╭──

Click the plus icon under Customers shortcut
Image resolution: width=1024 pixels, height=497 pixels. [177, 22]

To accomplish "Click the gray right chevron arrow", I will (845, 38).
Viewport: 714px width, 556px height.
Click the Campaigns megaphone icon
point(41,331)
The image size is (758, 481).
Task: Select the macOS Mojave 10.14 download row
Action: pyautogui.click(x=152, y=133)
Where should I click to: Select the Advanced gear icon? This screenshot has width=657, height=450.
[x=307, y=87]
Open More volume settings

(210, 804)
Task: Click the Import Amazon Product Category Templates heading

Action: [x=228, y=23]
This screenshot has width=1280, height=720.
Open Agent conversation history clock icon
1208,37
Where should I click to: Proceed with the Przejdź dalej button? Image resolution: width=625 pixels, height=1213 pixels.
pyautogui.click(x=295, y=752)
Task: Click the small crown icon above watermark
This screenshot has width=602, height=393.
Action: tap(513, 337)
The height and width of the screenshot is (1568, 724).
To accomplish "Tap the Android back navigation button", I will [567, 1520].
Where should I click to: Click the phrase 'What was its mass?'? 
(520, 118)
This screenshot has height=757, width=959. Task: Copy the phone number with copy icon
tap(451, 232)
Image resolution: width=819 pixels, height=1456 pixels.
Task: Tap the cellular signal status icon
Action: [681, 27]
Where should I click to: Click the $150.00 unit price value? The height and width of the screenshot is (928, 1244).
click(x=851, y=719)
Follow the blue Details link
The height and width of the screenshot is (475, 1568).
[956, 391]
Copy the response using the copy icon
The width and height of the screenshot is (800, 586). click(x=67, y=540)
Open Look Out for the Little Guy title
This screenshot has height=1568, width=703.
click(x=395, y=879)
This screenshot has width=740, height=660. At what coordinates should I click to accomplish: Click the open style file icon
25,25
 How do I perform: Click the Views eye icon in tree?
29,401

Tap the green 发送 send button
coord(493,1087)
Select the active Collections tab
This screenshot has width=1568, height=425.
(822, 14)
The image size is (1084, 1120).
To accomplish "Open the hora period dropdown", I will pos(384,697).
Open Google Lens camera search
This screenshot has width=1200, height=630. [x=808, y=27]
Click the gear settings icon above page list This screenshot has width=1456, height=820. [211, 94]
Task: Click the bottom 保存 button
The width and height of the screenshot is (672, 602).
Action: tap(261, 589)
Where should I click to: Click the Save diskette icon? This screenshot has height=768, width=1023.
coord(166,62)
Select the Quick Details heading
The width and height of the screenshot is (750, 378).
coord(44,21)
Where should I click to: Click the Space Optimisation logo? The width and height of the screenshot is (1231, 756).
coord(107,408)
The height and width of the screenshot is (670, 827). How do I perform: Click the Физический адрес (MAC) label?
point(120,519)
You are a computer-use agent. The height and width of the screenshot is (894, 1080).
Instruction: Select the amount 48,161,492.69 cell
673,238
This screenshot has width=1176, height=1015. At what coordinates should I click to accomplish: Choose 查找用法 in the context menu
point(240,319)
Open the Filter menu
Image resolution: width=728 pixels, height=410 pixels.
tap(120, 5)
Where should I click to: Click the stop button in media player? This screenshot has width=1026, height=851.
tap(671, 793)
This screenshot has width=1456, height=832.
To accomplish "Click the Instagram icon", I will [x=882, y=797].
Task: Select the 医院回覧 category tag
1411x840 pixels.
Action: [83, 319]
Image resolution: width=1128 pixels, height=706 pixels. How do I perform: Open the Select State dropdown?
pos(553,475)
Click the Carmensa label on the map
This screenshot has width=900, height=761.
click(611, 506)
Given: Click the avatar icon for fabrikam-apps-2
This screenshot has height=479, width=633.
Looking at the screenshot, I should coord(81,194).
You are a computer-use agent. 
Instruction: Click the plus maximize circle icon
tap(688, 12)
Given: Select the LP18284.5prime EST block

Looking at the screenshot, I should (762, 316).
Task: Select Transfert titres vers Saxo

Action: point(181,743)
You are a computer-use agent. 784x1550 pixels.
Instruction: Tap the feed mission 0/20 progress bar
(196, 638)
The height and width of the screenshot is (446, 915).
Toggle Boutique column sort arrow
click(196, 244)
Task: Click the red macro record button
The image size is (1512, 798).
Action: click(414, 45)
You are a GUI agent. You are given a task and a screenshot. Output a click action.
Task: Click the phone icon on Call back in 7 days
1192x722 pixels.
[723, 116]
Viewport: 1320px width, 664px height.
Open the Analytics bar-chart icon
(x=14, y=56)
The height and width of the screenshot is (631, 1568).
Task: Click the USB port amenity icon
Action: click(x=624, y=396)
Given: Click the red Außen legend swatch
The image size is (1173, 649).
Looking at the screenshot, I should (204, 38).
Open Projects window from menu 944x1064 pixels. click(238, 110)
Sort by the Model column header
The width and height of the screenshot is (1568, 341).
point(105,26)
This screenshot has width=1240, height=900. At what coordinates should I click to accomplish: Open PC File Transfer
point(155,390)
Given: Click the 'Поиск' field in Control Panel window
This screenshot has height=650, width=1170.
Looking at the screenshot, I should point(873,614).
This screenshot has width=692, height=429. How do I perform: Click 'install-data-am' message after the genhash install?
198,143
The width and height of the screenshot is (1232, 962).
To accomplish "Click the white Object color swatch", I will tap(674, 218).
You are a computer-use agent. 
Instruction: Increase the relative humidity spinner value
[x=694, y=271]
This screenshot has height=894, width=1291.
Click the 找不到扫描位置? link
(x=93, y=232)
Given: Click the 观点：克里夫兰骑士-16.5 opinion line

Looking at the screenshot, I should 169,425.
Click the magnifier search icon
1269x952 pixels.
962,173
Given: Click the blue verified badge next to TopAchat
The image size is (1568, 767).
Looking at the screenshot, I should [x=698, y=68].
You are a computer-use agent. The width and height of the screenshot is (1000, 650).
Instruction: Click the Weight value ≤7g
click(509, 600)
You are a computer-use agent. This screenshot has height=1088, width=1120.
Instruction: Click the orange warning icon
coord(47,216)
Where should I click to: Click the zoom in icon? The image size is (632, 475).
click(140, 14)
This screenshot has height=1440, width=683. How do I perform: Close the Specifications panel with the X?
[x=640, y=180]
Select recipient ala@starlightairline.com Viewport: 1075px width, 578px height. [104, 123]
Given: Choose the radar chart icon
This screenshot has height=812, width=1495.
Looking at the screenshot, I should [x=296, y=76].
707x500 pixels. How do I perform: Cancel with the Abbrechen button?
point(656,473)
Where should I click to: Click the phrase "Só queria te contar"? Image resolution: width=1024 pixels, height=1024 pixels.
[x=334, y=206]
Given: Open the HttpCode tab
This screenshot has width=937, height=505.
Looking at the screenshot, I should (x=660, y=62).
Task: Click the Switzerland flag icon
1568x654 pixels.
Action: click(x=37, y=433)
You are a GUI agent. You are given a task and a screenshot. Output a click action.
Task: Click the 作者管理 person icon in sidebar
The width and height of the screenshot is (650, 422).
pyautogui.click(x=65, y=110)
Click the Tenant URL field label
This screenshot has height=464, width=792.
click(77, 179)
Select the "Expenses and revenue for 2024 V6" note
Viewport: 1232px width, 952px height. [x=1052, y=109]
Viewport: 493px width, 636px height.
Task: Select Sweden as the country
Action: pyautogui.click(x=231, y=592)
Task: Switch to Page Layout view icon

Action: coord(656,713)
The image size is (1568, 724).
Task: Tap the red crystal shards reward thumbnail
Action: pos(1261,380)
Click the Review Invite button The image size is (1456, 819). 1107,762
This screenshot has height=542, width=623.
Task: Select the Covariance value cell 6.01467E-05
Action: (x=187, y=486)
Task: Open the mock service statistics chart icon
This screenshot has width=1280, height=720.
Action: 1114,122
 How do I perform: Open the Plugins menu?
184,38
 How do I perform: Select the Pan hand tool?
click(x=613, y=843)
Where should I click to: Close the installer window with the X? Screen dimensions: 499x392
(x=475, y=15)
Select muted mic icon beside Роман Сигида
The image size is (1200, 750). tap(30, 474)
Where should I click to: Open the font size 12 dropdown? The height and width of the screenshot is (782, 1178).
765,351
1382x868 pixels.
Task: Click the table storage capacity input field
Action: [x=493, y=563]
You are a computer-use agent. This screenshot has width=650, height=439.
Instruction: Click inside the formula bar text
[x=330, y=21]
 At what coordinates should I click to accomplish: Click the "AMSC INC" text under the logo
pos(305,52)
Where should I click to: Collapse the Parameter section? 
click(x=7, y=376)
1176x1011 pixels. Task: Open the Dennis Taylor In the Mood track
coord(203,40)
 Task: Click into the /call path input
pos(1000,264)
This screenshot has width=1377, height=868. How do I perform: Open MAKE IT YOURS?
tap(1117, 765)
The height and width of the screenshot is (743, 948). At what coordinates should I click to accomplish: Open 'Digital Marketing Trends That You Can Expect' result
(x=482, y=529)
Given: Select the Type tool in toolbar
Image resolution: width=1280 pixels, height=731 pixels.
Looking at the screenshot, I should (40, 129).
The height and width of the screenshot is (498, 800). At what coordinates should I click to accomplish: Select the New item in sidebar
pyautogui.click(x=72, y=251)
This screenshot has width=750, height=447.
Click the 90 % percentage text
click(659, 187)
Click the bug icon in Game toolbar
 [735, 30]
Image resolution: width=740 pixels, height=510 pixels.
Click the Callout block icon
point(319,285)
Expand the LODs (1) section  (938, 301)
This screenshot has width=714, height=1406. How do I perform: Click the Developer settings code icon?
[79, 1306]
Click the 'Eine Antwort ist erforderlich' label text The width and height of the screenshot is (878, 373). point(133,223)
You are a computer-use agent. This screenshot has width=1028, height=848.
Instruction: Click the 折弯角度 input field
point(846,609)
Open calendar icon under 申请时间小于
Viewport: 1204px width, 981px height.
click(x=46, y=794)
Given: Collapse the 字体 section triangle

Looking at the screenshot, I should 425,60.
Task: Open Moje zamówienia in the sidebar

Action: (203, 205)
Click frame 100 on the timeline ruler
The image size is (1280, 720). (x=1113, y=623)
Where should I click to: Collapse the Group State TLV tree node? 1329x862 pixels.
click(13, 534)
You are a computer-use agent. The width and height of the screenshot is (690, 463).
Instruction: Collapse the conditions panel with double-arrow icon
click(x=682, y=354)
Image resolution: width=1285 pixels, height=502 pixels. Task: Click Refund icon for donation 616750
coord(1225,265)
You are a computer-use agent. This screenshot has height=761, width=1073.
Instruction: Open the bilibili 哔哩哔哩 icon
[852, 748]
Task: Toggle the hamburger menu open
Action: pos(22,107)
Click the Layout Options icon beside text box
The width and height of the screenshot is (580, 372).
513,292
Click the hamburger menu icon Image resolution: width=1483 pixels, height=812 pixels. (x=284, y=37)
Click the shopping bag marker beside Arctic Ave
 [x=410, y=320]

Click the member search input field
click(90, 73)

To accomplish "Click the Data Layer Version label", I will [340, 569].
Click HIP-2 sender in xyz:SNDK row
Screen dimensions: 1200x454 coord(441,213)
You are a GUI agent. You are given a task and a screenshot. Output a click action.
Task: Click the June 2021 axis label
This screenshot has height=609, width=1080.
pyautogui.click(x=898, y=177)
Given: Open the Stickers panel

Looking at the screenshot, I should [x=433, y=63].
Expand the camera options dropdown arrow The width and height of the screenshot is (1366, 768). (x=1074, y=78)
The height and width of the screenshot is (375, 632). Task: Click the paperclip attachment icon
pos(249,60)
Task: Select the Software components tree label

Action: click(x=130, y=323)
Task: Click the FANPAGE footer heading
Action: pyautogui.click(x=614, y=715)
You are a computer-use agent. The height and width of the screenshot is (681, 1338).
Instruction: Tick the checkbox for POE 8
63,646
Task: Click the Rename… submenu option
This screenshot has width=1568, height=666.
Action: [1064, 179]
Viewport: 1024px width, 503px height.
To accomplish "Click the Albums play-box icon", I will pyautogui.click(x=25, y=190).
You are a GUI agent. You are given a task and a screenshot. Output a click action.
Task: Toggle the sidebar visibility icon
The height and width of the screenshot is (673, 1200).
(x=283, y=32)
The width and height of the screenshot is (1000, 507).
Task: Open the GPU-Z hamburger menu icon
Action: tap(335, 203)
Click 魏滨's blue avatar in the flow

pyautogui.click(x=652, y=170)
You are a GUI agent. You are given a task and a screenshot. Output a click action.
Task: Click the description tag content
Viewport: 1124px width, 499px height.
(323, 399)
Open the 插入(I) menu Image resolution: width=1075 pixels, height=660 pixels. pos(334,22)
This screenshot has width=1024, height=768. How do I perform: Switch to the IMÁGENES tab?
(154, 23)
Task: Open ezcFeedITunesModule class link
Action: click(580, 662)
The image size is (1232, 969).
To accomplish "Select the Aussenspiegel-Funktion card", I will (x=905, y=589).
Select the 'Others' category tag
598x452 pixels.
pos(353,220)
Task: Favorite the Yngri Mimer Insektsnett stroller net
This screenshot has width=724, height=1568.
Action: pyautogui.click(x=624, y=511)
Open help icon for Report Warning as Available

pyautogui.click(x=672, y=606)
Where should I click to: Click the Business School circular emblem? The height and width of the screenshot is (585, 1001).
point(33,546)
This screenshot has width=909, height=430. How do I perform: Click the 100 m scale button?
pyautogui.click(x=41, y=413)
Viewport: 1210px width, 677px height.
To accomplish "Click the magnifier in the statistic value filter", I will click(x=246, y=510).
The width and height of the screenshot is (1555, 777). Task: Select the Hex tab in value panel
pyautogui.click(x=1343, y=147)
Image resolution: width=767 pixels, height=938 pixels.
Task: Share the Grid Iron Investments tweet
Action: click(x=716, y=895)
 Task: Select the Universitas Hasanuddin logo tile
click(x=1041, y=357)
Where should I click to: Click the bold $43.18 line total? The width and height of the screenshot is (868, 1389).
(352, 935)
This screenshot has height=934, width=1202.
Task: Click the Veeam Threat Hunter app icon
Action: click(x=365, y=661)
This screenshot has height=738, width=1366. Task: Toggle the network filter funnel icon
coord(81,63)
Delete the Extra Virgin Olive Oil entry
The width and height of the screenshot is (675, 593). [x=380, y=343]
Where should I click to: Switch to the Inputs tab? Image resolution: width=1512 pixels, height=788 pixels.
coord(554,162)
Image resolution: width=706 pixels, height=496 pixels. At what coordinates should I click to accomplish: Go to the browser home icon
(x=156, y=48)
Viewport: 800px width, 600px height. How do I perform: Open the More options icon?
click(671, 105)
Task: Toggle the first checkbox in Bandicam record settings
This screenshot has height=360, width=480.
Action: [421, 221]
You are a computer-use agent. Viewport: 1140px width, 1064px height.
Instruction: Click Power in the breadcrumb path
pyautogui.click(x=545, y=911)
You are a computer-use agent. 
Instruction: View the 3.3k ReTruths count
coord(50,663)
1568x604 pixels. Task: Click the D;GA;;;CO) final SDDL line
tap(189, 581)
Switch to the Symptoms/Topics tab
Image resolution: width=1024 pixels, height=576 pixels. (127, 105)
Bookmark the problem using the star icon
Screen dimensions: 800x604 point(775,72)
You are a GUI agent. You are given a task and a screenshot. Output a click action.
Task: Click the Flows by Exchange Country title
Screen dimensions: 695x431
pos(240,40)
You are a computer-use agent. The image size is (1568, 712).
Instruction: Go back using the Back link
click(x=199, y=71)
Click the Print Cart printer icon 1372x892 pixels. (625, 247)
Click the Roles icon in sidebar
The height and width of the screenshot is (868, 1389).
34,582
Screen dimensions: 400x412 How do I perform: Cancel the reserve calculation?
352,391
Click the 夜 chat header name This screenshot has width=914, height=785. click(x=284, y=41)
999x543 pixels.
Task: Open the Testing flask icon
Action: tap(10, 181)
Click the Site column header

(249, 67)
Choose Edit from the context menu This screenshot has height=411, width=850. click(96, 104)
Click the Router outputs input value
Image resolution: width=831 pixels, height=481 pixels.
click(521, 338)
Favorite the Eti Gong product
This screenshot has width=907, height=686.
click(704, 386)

╰──

Using the entries above, repeat only the lines from the one containing "Task: Select Transfert titres vers Saxo" through the one containing "Task: Click the red macro record button", end lines included.

■ **SOLUTION TO THIS PROBLEM**:
Task: Select Transfert titres vers Saxo

Action: point(181,743)
You are a computer-use agent. 784x1550 pixels.
Instruction: Tap the feed mission 0/20 progress bar
(196, 638)
The height and width of the screenshot is (446, 915).
Toggle Boutique column sort arrow
click(196, 244)
Task: Click the red macro record button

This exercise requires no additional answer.